**Task requirements:**
The entries below hold a line with "The width and height of the screenshot is (590, 358)." and a line with "Given: Click the activity feed icon". Return those lines and all that lie between them, exactly and only.

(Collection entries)
- - - -
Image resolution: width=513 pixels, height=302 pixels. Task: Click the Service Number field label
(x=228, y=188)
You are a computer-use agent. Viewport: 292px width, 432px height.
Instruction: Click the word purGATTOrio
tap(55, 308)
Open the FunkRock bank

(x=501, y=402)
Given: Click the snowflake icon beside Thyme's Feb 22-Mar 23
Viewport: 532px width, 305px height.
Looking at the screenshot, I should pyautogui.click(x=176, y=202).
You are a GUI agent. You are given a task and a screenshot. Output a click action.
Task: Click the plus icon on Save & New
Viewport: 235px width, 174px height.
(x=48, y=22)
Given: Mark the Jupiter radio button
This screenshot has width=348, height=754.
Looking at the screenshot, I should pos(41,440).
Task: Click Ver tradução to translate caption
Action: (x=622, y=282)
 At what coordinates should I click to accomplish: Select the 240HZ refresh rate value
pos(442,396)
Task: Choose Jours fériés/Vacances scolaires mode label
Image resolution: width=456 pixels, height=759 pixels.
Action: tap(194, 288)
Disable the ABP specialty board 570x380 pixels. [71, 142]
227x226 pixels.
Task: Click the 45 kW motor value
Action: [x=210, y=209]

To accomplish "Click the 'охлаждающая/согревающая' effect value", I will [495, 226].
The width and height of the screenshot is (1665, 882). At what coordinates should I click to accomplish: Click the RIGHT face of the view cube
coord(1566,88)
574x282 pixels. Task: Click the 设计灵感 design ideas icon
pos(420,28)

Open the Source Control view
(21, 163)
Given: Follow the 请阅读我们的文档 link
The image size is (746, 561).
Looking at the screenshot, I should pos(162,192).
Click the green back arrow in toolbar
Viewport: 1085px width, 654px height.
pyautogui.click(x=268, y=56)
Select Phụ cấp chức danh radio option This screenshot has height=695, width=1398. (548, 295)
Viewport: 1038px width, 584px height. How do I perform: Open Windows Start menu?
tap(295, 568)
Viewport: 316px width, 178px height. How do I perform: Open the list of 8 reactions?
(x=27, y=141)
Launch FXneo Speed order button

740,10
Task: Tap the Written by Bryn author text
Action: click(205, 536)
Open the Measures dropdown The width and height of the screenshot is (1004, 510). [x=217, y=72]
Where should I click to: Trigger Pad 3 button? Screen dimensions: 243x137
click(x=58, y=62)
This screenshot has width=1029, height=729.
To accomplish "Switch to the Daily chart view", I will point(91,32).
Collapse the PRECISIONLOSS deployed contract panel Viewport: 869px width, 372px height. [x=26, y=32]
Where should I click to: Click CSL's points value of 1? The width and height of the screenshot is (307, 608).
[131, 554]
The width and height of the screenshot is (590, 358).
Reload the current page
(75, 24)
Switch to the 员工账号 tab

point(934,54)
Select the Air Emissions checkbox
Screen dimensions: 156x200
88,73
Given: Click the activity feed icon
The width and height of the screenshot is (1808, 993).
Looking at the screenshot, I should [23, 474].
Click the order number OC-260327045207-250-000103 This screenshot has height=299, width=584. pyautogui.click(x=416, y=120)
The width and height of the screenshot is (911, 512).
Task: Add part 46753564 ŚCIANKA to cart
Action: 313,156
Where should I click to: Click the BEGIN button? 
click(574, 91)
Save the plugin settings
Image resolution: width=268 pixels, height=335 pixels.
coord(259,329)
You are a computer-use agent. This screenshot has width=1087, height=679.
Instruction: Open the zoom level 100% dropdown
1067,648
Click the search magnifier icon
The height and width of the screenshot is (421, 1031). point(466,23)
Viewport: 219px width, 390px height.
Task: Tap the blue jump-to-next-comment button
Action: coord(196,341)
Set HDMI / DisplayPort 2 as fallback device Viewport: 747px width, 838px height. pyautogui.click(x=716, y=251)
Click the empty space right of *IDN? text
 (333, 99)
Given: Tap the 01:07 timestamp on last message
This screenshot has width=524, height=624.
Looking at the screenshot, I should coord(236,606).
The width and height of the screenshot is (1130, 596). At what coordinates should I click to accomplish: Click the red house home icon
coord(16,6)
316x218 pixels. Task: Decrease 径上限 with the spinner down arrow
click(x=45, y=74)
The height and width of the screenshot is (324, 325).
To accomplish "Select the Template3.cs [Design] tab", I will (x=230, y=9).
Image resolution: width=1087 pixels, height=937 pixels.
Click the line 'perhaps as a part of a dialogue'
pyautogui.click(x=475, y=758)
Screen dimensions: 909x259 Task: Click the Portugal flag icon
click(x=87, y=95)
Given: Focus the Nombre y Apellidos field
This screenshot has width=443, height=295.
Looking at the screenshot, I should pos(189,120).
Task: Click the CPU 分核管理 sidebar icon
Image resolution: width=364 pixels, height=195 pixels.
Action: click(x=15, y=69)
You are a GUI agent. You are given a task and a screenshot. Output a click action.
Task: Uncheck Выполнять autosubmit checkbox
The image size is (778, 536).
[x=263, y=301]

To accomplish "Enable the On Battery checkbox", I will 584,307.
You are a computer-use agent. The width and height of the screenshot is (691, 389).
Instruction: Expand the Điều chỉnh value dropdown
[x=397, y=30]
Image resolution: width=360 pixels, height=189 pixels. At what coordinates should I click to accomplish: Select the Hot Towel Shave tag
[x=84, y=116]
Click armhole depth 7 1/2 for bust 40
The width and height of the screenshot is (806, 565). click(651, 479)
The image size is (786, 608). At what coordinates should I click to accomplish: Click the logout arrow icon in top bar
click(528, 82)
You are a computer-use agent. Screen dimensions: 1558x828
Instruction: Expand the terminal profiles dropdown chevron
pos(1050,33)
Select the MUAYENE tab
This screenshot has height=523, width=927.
- - - -
**Result of the task:**
The width and height of the screenshot is (590, 358).
Reload the current page
(75, 24)
Switch to the 员工账号 tab

point(934,54)
Select the Air Emissions checkbox
Screen dimensions: 156x200
88,73
Given: Click the activity feed icon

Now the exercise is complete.